~ Delta Poetry Review ~

Music Tour

 

1. Memphis, Tennessee

 

   Beale Street

   the smell of BBQ stronger

   than the blues

 

2. Helena, Arkansas

 

   King Biscuit Blues
   the music follows me
   to the river pier

3. Clarksdale, Mississippi

   Ground Zero juke
   even the mic stand
   a bit tipsy

4. Greenville, Mississippi

   Delta blues
   the casino boat
   slightly rocking

5. New Orleans, Louisiana

   death celebration
   a jazz parade dancing
   to the cemetery


Delta Rain

 

The pit-a-pat of rain on magnolia leaves
Creates a percussion of rhythmic drumbeats
That stirs the dreary night into a dreamless blues.

Rain, rain, rain, my roof’s been leaking all night,
Rain, rain, rain, my roof’s been leaking all night,
I sing from my heart to the mercy of the rain.

Now rain starts to beat a rhythm in my mind,
Now rain starts to dance a rhythm in my mind,
Now rain is a blues song, rain is no longer rain.

If it rains for seven days I’ll go dance in a juke,
If it rains for seven days I’ll go drone in a juke.
Now rain is a blues song, rain is no longer rain.

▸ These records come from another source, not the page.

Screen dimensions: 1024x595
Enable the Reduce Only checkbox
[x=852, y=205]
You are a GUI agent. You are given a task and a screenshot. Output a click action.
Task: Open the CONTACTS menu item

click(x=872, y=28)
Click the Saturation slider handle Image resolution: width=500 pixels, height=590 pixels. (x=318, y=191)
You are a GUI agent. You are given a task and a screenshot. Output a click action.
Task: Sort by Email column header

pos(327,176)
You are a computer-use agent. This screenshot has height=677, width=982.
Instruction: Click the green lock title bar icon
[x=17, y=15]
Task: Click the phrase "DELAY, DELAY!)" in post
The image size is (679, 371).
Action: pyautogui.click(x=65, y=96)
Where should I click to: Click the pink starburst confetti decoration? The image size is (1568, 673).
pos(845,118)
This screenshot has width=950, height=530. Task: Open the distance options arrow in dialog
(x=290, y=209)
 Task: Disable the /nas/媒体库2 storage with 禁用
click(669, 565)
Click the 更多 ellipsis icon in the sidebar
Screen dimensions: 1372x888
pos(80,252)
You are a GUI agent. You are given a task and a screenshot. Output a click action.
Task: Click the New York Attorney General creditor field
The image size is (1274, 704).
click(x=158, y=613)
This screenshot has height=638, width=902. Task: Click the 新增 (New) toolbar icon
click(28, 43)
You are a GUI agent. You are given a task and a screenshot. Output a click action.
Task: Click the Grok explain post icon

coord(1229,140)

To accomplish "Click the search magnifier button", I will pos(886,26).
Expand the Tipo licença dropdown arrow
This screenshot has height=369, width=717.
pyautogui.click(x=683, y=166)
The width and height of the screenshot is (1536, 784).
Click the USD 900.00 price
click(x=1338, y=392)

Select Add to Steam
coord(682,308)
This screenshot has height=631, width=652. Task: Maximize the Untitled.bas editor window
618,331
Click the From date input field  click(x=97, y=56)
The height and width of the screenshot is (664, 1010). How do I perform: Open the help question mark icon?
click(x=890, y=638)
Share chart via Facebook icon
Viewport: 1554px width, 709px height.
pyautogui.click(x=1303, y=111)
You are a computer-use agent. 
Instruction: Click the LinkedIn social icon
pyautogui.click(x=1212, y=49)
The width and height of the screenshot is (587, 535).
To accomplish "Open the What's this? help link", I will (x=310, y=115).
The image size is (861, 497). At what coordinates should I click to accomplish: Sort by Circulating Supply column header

I’ll let rain irrigate the fields of my body,
I’ll let rain flow in the veins of my body,
I’ll let rain weave for me a blues tapestry.


Nightscape

On the balcony
of a Bourbon Street inn

a woman, who’s been sitting
by the wrought iron table

and drinking
a glass of red wine,

hollers at sightseers.
They look up.

She guffaws
and pulls her blouse

to shake her breasts
for a second.

A burst of handclaps,
whistles, cheers, yells

like Mardi Gras revelers
craving for throws,

each face,
illuminated by neon lights,

shimmers
like a Halloween ghost.


Jianqing Zheng lives in the Mississippi Delta and has published poetry in journals including Arkansas Review, Louisiana Literature, Mississippi Review, and Poetry South. He is the author of Enforced Rustication in the Chinese Cultural Revolution (Texas Review Press 2019) and editor of five scholarly books on Richard Wright, Sonia Sanchez, Gish Jen, Sterling Plumpp, and African American Haiku (four of which from University Press of Mississippi).